-
Notifications
You must be signed in to change notification settings - Fork 756
OO essentials
This chapter provides a field guide for recognising and working with R's objects in the wild. R has three object oriented systems (plus the base data structures), so it can be a bit intimidating. The goal of this guide is not to make you an expert in all three systems, but to help you identify what system you're working with, and ensure you know the basics of that system. The systems are organised by their abundance in the wild.
Central to any object-oriented system are the concepts of class and method. A class defines the bevahiour of an object, describing the data fields that it possesses, function calls that are specialised for it , and how it relates to other classes. Every object must be an instance of some class. A method is a function associated with a particular type of object. Classes are usually organised in a hierarchy: a parent class, defines default behaviour not otherwise overriden by the child class.
R's three OO systems differ in how objects and methods are defined:
-
S3, which implements a style of object oriented programming called generic-function OO. This is different to most programming languages, like Java, C++ and C#, which implement message-passing OO. In message-passing style, messages (methods) are sent to objects and the object determines which function to call. Typically this object has a special appearance in the method call, usually appearing before the name of the method/message: e.g.
canvas.drawRect("blue")
. S3 is different. While computations are still carried out via methods, a special type of function called a generic function decides which method to call, and calls look likedrawRect(canvas, "blue")
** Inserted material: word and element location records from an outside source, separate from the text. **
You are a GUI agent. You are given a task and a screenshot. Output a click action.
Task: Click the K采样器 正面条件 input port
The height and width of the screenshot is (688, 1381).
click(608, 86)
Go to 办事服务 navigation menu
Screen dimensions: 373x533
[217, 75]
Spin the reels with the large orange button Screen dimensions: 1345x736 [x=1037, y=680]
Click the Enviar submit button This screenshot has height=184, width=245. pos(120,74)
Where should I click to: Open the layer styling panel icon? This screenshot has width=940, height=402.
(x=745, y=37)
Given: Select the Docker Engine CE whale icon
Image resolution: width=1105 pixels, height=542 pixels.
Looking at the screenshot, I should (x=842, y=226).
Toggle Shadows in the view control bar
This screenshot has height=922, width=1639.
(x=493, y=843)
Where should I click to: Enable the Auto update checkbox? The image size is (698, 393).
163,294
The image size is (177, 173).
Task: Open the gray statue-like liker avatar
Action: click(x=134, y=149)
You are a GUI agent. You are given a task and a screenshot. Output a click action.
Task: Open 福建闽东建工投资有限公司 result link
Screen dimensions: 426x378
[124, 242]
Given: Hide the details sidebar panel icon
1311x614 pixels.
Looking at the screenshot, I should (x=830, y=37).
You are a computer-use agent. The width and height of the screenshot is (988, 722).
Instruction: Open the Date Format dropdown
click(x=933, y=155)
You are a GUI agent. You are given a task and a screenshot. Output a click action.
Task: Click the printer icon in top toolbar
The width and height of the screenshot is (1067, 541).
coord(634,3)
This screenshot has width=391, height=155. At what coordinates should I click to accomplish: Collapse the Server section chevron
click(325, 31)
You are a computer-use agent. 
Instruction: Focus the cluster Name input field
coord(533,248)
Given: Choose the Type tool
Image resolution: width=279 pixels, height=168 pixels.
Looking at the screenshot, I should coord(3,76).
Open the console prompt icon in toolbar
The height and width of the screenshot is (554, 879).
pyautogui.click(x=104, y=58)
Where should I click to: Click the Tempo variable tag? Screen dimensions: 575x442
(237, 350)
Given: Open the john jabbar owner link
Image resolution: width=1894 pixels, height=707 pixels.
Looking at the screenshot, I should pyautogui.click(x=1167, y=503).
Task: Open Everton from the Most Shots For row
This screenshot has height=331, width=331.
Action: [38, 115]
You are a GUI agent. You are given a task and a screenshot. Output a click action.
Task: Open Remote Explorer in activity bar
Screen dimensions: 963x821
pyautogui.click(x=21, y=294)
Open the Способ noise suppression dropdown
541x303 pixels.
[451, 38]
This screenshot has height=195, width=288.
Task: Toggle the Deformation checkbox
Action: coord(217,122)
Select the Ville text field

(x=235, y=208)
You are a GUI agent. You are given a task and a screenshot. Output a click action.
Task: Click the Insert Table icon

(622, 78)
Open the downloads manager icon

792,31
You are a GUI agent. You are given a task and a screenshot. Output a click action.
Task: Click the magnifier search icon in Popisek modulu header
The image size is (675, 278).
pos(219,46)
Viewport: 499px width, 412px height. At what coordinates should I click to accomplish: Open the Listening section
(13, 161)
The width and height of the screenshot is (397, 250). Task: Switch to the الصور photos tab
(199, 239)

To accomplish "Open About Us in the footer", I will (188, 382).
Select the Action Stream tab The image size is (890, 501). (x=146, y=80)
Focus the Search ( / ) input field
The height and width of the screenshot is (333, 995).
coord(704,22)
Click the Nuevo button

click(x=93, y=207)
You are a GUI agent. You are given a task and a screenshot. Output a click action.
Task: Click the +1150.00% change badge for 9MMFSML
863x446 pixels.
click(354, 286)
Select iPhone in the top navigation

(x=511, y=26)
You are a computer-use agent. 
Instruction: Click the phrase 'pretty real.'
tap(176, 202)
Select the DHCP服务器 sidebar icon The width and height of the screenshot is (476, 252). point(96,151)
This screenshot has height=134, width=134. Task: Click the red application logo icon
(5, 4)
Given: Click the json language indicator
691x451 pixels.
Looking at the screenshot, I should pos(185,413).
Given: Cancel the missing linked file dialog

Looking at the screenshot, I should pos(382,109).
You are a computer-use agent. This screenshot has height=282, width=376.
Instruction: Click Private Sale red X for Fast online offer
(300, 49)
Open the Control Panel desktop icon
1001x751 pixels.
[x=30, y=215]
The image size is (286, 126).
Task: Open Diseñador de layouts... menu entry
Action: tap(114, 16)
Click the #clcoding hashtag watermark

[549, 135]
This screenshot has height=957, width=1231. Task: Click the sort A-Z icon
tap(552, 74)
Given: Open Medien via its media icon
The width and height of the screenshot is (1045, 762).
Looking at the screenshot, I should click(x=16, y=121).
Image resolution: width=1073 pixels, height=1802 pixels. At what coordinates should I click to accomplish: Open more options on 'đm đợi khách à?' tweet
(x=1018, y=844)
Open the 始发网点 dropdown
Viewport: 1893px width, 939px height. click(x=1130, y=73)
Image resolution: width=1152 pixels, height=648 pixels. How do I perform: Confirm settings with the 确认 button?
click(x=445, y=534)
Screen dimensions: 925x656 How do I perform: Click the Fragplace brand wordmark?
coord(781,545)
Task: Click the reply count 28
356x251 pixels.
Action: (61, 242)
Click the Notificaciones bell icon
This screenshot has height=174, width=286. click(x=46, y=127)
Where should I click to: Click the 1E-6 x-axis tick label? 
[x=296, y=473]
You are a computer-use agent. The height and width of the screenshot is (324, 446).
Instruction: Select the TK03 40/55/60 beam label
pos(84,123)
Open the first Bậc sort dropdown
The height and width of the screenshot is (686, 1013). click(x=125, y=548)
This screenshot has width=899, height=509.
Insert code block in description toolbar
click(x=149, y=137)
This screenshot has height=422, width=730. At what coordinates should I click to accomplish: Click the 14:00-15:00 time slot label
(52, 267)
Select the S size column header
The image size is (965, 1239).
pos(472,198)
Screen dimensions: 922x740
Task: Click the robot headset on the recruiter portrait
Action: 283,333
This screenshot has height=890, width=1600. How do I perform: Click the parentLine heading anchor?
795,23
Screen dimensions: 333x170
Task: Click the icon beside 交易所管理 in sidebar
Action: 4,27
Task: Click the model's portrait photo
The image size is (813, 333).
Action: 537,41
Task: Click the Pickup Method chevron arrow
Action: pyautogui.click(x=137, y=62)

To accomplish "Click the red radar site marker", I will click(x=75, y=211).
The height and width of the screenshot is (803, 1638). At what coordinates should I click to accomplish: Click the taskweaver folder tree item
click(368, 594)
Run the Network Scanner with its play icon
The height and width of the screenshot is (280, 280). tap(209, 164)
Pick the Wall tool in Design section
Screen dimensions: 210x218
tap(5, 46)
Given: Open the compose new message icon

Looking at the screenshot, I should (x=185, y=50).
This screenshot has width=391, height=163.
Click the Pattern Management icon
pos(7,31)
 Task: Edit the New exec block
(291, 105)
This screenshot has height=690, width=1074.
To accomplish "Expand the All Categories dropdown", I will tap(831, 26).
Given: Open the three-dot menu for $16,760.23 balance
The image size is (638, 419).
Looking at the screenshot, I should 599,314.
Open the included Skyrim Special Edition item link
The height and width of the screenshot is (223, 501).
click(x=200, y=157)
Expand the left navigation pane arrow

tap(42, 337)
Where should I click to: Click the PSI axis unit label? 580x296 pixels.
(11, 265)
. S3 is a very casual system, and has no formal definition of classes. -
S4, which works simiarly to S3, but is more formal and more strict. There are two major differences to S3. S4 has formal class definitions, which describe the representation and inheritance for each class. S4 also has multiple dispatch, which means the generic function can be dispatched to a method based on the class of any number of arguments, not just one.
-
RefClasses, sometimes called R5 for short, is quite different to S3 and S4. In ref classes, methods belong to classes (not functions, like in S3 and S4), and objects are mutable. Ref classes implements message-passing OO, using
$
to separate object and method:canvas$drawRect("blue")
, and are built on top of environments and S4.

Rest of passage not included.